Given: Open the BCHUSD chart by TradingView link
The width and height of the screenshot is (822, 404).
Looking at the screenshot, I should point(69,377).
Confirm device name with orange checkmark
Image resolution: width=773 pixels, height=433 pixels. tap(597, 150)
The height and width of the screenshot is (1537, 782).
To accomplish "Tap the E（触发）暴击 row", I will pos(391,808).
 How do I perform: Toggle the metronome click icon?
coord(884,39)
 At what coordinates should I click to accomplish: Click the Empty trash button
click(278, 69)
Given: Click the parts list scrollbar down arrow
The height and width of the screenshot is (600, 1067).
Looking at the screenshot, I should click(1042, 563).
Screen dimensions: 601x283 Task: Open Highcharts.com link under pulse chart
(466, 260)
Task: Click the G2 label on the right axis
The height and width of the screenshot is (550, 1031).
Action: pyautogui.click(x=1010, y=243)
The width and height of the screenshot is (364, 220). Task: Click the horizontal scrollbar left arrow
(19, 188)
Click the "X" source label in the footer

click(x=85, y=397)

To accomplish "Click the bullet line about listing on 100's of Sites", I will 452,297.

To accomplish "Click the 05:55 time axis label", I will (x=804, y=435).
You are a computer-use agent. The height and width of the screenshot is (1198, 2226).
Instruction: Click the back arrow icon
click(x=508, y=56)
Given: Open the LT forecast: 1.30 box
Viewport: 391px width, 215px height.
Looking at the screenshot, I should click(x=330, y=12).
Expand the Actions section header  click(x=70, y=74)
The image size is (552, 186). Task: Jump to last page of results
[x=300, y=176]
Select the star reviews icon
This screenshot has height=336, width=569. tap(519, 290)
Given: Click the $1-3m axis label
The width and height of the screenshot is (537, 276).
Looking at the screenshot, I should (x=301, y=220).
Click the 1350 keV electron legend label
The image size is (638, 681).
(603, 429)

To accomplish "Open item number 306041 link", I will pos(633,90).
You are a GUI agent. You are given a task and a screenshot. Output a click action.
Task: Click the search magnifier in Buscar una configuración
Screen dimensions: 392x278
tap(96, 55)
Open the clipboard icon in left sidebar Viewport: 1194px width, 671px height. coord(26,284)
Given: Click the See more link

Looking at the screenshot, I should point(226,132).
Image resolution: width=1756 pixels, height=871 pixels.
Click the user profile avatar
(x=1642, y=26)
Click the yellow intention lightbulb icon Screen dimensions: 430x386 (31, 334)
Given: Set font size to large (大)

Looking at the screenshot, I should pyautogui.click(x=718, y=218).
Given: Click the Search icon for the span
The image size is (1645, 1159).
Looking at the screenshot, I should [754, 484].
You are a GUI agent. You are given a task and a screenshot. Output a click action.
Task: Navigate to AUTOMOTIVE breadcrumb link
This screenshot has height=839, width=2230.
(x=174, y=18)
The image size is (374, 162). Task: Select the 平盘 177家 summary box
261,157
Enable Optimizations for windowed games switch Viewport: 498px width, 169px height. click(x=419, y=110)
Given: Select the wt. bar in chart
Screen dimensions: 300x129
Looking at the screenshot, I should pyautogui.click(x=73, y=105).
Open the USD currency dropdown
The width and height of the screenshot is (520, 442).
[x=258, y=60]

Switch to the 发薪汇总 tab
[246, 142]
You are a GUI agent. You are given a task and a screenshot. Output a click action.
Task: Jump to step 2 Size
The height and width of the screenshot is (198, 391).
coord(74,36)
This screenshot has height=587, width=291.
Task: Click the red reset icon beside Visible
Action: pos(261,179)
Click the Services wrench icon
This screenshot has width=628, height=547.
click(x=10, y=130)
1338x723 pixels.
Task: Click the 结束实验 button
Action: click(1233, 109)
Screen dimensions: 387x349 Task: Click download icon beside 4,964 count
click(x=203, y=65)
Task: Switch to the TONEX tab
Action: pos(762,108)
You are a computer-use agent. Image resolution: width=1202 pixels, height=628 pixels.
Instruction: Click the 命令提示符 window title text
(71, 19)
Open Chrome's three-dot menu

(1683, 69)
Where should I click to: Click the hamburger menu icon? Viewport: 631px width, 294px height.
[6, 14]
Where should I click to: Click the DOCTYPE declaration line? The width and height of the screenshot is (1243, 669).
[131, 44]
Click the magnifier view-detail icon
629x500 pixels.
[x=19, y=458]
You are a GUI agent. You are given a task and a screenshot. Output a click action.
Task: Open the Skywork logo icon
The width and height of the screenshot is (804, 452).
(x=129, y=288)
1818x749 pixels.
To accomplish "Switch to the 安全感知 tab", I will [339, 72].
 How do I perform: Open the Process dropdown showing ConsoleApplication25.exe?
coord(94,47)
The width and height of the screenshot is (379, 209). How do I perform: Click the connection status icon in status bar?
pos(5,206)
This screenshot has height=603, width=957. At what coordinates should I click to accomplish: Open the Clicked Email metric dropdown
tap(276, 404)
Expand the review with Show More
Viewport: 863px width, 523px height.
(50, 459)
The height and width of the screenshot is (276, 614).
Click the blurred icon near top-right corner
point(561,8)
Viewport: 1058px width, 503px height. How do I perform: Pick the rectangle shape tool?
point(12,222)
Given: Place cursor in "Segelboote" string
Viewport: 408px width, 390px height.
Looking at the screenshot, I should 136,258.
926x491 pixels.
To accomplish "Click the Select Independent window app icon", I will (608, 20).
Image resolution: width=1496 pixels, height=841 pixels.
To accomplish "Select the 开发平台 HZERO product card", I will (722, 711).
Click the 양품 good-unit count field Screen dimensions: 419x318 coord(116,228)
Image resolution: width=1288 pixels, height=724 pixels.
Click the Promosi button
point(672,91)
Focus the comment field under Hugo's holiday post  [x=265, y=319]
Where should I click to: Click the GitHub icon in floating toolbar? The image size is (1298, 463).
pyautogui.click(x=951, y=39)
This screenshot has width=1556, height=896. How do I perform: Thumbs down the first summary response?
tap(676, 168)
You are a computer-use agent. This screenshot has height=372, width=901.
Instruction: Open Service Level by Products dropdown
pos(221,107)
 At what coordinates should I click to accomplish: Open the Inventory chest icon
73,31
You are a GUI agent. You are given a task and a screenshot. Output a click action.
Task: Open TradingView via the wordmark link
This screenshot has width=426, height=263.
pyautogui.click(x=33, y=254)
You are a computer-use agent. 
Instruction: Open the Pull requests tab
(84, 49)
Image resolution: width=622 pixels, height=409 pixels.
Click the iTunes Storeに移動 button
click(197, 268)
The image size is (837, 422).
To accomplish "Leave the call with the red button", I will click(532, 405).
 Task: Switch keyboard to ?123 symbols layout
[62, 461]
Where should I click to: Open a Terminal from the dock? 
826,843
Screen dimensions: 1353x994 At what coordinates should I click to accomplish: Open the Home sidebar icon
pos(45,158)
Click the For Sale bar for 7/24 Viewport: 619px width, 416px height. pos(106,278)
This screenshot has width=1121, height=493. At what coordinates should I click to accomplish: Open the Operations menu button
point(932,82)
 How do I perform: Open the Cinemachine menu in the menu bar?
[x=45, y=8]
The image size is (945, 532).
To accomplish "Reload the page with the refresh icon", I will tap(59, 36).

###

PROBLEM STATEMENT :: Could you output all of the lines above again, word for word and unchanged?

FINISHED ANSWER ::
Given: Open the BCHUSD chart by TradingView link
The width and height of the screenshot is (822, 404).
Looking at the screenshot, I should point(69,377).
Confirm device name with orange checkmark
Image resolution: width=773 pixels, height=433 pixels. tap(597, 150)
The height and width of the screenshot is (1537, 782).
To accomplish "Tap the E（触发）暴击 row", I will pos(391,808).
 How do I perform: Toggle the metronome click icon?
coord(884,39)
 At what coordinates should I click to accomplish: Click the Empty trash button
click(278, 69)
Given: Click the parts list scrollbar down arrow
The height and width of the screenshot is (600, 1067).
Looking at the screenshot, I should click(1042, 563).
Screen dimensions: 601x283 Task: Open Highcharts.com link under pulse chart
(466, 260)
Task: Click the G2 label on the right axis
The height and width of the screenshot is (550, 1031).
Action: pyautogui.click(x=1010, y=243)
The width and height of the screenshot is (364, 220). Task: Click the horizontal scrollbar left arrow
(19, 188)
Click the "X" source label in the footer

click(x=85, y=397)

To accomplish "Click the bullet line about listing on 100's of Sites", I will 452,297.

To accomplish "Click the 05:55 time axis label", I will (x=804, y=435).
You are a computer-use agent. The height and width of the screenshot is (1198, 2226).
Instruction: Click the back arrow icon
click(x=508, y=56)
Given: Open the LT forecast: 1.30 box
Viewport: 391px width, 215px height.
Looking at the screenshot, I should click(x=330, y=12).
Expand the Actions section header  click(x=70, y=74)
The image size is (552, 186). Task: Jump to last page of results
[x=300, y=176]
Select the star reviews icon
This screenshot has height=336, width=569. tap(519, 290)
Given: Click the $1-3m axis label
The width and height of the screenshot is (537, 276).
Looking at the screenshot, I should (x=301, y=220).
Click the 1350 keV electron legend label
The image size is (638, 681).
(603, 429)

To accomplish "Open item number 306041 link", I will pos(633,90).
You are a GUI agent. You are given a task and a screenshot. Output a click action.
Task: Click the search magnifier in Buscar una configuración
Screen dimensions: 392x278
tap(96, 55)
Open the clipboard icon in left sidebar Viewport: 1194px width, 671px height. coord(26,284)
Given: Click the See more link

Looking at the screenshot, I should point(226,132).
Image resolution: width=1756 pixels, height=871 pixels.
Click the user profile avatar
(x=1642, y=26)
Click the yellow intention lightbulb icon Screen dimensions: 430x386 (31, 334)
Given: Set font size to large (大)

Looking at the screenshot, I should pyautogui.click(x=718, y=218).
Given: Click the Search icon for the span
The image size is (1645, 1159).
Looking at the screenshot, I should [754, 484].
You are a GUI agent. You are given a task and a screenshot. Output a click action.
Task: Navigate to AUTOMOTIVE breadcrumb link
This screenshot has height=839, width=2230.
(x=174, y=18)
The image size is (374, 162). Task: Select the 平盘 177家 summary box
261,157
Enable Optimizations for windowed games switch Viewport: 498px width, 169px height. click(x=419, y=110)
Given: Select the wt. bar in chart
Screen dimensions: 300x129
Looking at the screenshot, I should pyautogui.click(x=73, y=105).
Open the USD currency dropdown
The width and height of the screenshot is (520, 442).
[x=258, y=60]

Switch to the 发薪汇总 tab
[246, 142]
You are a GUI agent. You are given a task and a screenshot. Output a click action.
Task: Jump to step 2 Size
The height and width of the screenshot is (198, 391).
coord(74,36)
This screenshot has height=587, width=291.
Task: Click the red reset icon beside Visible
Action: pos(261,179)
Click the Services wrench icon
This screenshot has width=628, height=547.
click(x=10, y=130)
1338x723 pixels.
Task: Click the 结束实验 button
Action: click(1233, 109)
Screen dimensions: 387x349 Task: Click download icon beside 4,964 count
click(x=203, y=65)
Task: Switch to the TONEX tab
Action: pos(762,108)
You are a computer-use agent. Image resolution: width=1202 pixels, height=628 pixels.
Instruction: Click the 命令提示符 window title text
(71, 19)
Open Chrome's three-dot menu

(1683, 69)
Where should I click to: Click the hamburger menu icon? Viewport: 631px width, 294px height.
[6, 14]
Where should I click to: Click the DOCTYPE declaration line? The width and height of the screenshot is (1243, 669).
[131, 44]
Click the magnifier view-detail icon
629x500 pixels.
[x=19, y=458]
You are a GUI agent. You are given a task and a screenshot. Output a click action.
Task: Open the Skywork logo icon
The width and height of the screenshot is (804, 452).
(x=129, y=288)
1818x749 pixels.
To accomplish "Switch to the 安全感知 tab", I will [339, 72].
 How do I perform: Open the Process dropdown showing ConsoleApplication25.exe?
coord(94,47)
The width and height of the screenshot is (379, 209). How do I perform: Click the connection status icon in status bar?
pos(5,206)
This screenshot has height=603, width=957. At what coordinates should I click to accomplish: Open the Clicked Email metric dropdown
tap(276, 404)
Expand the review with Show More
Viewport: 863px width, 523px height.
(50, 459)
The height and width of the screenshot is (276, 614).
Click the blurred icon near top-right corner
point(561,8)
Viewport: 1058px width, 503px height. How do I perform: Pick the rectangle shape tool?
point(12,222)
Given: Place cursor in "Segelboote" string
Viewport: 408px width, 390px height.
Looking at the screenshot, I should 136,258.
926x491 pixels.
To accomplish "Click the Select Independent window app icon", I will (608, 20).
Image resolution: width=1496 pixels, height=841 pixels.
To accomplish "Select the 开发平台 HZERO product card", I will (722, 711).
Click the 양품 good-unit count field Screen dimensions: 419x318 coord(116,228)
Image resolution: width=1288 pixels, height=724 pixels.
Click the Promosi button
point(672,91)
Focus the comment field under Hugo's holiday post  [x=265, y=319]
Where should I click to: Click the GitHub icon in floating toolbar? The image size is (1298, 463).
pyautogui.click(x=951, y=39)
This screenshot has width=1556, height=896. How do I perform: Thumbs down the first summary response?
tap(676, 168)
You are a computer-use agent. This screenshot has height=372, width=901.
Instruction: Open Service Level by Products dropdown
pos(221,107)
 At what coordinates should I click to accomplish: Open the Inventory chest icon
73,31
You are a GUI agent. You are given a task and a screenshot. Output a click action.
Task: Open TradingView via the wordmark link
This screenshot has width=426, height=263.
pyautogui.click(x=33, y=254)
You are a computer-use agent. 
Instruction: Open the Pull requests tab
(84, 49)
Image resolution: width=622 pixels, height=409 pixels.
Click the iTunes Storeに移動 button
click(197, 268)
The image size is (837, 422).
To accomplish "Leave the call with the red button", I will click(532, 405).
 Task: Switch keyboard to ?123 symbols layout
[62, 461]
Where should I click to: Open a Terminal from the dock? 
826,843
Screen dimensions: 1353x994 At what coordinates should I click to accomplish: Open the Home sidebar icon
pos(45,158)
Click the For Sale bar for 7/24 Viewport: 619px width, 416px height. pos(106,278)
This screenshot has width=1121, height=493. At what coordinates should I click to accomplish: Open the Operations menu button
point(932,82)
 How do I perform: Open the Cinemachine menu in the menu bar?
[x=45, y=8]
The image size is (945, 532).
To accomplish "Reload the page with the refresh icon", I will tap(59, 36).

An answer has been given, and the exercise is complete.